## What needs to be done
Show every line from the data below that includes "computer".
════════════════════
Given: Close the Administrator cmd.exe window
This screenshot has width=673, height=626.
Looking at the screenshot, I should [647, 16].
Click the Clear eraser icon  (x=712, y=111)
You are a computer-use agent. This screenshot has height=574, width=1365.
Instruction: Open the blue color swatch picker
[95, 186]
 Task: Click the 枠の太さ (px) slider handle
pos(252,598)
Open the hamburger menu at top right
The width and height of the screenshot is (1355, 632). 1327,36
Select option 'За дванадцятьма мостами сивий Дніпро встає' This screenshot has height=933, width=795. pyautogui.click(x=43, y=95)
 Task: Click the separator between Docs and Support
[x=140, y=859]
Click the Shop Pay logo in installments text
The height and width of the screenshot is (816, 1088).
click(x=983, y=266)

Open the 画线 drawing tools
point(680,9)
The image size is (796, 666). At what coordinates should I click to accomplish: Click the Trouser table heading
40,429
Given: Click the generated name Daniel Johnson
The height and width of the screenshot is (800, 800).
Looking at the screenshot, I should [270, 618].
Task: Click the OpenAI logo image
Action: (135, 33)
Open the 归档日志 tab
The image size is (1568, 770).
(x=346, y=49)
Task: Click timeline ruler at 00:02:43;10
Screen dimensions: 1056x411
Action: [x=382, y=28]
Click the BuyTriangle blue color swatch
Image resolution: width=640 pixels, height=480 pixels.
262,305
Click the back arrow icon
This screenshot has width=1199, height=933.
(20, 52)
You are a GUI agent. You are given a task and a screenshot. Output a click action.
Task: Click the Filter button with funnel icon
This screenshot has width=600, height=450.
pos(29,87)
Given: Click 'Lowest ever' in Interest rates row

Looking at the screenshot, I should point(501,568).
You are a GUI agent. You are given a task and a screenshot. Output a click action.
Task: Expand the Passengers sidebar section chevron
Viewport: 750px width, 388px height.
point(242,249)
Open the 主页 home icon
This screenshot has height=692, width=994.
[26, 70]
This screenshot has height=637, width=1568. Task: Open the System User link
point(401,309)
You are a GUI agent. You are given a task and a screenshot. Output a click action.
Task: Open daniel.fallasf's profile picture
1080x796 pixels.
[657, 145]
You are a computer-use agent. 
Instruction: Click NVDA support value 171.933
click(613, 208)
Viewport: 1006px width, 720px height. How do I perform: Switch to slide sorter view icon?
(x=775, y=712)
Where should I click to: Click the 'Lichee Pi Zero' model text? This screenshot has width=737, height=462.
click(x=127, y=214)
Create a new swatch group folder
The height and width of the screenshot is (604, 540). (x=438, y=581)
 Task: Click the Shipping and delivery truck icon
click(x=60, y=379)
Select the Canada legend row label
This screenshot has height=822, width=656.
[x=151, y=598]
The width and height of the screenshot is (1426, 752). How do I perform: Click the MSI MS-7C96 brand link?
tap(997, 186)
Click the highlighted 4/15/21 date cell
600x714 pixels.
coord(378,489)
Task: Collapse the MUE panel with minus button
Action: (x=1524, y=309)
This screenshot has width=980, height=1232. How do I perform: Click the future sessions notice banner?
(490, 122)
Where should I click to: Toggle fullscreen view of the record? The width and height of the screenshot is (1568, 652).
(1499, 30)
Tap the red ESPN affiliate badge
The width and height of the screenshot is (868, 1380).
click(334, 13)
════════════════════
## Result for this exercise
You are a computer-use agent. This screenshot has height=574, width=1365.
You are a computer-use agent. 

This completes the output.